GOAL OF THE EXERCISE ▸
Work out how many lines in the data that follows contain "template". Write nothing but the number.

---+---

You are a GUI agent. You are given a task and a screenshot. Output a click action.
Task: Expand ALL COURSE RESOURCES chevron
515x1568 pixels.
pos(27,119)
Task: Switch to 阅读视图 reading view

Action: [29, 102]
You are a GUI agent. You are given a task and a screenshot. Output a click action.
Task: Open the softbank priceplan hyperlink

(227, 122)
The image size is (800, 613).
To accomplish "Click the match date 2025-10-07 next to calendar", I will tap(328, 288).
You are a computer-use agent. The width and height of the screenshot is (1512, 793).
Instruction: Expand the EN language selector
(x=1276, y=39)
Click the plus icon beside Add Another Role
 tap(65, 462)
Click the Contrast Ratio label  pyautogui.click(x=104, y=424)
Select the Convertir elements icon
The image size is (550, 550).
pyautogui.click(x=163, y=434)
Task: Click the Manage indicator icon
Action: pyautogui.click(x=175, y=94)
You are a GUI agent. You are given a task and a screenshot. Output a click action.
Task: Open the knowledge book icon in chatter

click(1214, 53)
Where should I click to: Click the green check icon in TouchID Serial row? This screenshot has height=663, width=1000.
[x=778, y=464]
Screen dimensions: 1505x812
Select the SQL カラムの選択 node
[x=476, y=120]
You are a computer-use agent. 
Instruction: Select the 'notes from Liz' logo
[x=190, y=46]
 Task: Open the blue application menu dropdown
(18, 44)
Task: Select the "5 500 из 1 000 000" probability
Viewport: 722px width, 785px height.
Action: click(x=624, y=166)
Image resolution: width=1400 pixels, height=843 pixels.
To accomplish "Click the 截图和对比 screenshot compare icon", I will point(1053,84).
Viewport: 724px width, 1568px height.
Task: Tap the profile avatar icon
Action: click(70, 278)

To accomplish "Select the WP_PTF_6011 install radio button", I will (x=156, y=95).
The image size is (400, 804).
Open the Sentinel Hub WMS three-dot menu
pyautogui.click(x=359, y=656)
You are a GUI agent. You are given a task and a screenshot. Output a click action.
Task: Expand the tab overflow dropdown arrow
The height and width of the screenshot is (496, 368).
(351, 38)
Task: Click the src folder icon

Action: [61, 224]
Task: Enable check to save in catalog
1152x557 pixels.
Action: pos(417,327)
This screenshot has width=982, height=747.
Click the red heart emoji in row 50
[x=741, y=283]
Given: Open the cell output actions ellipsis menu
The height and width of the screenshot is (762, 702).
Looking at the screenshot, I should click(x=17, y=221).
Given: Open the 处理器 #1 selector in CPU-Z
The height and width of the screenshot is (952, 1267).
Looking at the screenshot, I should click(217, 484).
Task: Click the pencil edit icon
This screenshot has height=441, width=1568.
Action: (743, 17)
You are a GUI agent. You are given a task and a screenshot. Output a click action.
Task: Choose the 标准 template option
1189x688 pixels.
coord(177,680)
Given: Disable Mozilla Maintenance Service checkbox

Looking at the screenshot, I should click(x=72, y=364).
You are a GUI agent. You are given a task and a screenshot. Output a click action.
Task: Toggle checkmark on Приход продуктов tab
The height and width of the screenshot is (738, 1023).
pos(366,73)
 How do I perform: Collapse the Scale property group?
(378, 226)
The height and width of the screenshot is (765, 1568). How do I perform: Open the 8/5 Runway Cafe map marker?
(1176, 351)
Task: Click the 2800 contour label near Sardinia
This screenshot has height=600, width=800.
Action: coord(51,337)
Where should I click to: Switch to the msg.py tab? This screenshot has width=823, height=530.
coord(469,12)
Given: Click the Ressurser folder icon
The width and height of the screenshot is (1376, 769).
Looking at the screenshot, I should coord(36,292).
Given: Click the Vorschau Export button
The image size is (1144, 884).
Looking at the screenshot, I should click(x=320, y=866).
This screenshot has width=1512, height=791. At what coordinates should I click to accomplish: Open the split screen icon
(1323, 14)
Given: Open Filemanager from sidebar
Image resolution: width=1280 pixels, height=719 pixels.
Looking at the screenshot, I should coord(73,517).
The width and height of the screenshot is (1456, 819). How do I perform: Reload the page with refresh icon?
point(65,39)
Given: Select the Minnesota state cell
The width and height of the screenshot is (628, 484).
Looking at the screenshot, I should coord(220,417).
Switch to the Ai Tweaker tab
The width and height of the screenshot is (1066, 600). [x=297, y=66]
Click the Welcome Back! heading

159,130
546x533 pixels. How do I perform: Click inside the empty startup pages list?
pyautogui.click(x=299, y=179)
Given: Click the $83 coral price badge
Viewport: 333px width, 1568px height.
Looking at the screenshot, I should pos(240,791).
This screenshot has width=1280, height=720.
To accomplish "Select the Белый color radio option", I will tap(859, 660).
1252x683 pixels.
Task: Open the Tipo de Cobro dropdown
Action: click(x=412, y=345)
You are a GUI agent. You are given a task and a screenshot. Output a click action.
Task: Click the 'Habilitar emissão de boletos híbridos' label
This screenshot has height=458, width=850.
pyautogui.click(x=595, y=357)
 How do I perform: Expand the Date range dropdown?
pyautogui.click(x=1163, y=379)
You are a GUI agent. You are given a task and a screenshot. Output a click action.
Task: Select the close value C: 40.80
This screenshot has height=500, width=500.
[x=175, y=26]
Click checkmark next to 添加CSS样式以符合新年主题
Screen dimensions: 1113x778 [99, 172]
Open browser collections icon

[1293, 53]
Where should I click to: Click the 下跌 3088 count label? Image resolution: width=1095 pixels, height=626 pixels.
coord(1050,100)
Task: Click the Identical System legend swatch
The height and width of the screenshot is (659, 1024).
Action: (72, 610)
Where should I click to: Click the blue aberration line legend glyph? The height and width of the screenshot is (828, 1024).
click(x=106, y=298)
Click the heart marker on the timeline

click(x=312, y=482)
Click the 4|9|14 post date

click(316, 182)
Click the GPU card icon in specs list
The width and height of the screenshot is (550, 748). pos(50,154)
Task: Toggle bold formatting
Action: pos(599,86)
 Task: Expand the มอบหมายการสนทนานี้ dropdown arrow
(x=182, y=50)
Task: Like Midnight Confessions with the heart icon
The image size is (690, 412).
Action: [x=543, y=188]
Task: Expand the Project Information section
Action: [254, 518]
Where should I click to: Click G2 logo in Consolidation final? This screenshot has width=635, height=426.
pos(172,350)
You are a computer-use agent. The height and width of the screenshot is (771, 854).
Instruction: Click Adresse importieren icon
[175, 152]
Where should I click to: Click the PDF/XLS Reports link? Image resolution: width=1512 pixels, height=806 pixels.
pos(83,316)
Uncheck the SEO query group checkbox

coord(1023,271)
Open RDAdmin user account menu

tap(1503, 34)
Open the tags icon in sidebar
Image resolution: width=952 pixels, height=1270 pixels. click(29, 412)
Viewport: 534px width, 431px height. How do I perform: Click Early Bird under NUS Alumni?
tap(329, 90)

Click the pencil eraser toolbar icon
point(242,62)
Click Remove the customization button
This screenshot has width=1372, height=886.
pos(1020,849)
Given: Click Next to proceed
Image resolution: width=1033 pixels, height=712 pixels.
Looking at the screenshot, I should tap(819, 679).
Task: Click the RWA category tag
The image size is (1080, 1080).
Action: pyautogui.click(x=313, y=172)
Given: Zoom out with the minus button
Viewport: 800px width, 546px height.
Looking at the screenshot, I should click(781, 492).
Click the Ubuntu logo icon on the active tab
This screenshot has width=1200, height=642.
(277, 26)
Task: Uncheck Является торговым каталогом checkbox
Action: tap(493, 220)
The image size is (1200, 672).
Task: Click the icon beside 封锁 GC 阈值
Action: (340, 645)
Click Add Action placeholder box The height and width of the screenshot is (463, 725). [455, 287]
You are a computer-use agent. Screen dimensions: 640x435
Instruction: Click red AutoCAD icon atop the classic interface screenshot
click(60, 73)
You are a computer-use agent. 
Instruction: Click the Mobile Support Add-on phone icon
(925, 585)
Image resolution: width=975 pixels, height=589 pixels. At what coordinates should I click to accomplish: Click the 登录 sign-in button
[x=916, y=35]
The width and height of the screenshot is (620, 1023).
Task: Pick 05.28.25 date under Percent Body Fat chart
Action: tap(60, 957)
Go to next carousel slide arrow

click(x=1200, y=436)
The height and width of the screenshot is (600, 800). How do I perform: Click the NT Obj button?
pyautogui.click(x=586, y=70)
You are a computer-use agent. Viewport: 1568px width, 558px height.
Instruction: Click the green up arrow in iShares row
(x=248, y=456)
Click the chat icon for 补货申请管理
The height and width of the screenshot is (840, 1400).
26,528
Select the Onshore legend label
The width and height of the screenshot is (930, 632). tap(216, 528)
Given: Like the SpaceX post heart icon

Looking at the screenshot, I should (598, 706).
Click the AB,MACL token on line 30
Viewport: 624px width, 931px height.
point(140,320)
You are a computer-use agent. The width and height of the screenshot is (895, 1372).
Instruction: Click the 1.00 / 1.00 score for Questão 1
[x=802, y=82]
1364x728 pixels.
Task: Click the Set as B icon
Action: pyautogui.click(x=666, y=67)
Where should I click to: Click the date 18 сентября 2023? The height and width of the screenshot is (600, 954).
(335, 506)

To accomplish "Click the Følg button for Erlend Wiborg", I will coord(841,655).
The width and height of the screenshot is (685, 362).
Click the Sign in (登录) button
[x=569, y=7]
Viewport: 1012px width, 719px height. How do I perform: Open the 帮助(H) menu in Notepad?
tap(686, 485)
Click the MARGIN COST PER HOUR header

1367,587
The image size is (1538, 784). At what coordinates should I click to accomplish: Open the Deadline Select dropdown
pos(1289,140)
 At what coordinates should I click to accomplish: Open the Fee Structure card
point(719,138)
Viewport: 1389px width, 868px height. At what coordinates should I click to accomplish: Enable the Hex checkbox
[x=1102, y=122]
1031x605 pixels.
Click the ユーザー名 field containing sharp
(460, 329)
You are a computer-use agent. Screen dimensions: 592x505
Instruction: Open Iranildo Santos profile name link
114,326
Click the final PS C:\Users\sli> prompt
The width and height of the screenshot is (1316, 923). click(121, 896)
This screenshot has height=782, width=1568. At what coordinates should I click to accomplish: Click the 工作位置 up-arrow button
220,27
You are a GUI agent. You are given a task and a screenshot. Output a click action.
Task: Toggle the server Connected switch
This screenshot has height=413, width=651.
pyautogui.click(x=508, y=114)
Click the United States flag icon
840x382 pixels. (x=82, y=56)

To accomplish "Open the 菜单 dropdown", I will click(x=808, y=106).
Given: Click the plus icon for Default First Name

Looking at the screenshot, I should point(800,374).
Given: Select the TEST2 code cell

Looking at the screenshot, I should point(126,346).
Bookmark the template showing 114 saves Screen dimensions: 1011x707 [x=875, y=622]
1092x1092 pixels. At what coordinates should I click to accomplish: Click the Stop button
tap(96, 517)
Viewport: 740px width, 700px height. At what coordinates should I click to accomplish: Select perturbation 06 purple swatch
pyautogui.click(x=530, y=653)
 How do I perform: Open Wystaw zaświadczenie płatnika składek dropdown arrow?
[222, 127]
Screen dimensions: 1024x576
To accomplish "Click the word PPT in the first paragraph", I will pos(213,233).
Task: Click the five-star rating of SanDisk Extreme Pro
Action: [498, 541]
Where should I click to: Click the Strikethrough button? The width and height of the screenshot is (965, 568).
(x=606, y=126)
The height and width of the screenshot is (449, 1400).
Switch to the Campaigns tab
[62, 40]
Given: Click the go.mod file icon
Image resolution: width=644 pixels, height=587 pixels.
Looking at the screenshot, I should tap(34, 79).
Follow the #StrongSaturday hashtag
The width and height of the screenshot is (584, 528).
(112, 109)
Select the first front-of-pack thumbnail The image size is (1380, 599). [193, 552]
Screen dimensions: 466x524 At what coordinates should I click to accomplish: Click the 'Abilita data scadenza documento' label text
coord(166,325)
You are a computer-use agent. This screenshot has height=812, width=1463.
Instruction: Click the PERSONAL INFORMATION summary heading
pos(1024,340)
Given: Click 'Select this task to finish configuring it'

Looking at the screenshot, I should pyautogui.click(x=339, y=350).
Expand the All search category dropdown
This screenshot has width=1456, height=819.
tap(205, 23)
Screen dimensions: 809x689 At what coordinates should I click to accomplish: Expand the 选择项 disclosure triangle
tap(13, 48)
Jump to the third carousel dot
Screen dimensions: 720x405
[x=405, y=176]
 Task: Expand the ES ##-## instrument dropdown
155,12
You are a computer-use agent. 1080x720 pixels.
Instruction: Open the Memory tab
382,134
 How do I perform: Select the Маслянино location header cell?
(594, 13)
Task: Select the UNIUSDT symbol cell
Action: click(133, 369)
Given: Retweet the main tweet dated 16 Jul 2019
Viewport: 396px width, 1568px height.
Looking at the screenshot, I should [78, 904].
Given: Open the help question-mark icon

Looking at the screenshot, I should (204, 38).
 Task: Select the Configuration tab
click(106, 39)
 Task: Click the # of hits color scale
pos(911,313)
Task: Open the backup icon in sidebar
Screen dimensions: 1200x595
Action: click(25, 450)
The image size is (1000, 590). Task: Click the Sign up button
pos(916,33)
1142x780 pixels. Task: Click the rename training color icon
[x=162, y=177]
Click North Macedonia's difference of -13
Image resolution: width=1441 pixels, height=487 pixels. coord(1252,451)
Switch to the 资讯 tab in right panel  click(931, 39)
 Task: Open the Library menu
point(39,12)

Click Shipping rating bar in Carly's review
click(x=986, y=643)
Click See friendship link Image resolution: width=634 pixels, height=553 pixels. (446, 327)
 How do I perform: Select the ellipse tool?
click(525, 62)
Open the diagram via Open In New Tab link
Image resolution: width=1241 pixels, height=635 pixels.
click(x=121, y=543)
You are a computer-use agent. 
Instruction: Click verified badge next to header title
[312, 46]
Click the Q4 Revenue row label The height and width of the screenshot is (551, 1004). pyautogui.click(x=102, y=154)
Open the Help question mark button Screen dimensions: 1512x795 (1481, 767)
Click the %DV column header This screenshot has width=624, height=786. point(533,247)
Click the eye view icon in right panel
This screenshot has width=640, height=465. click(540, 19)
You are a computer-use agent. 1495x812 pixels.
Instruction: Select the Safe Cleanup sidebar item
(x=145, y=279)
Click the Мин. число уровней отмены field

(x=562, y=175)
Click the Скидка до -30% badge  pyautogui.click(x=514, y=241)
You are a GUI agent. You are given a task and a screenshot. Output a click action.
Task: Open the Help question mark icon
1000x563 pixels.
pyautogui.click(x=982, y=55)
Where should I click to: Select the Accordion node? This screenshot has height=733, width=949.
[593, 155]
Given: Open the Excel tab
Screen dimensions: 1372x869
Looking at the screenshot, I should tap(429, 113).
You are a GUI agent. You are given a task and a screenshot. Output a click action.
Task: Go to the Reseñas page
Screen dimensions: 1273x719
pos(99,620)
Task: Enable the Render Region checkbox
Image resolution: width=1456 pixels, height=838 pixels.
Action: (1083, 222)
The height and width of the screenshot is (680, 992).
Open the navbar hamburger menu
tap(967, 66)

---+---

EXERCISE RESPONSE ▸
2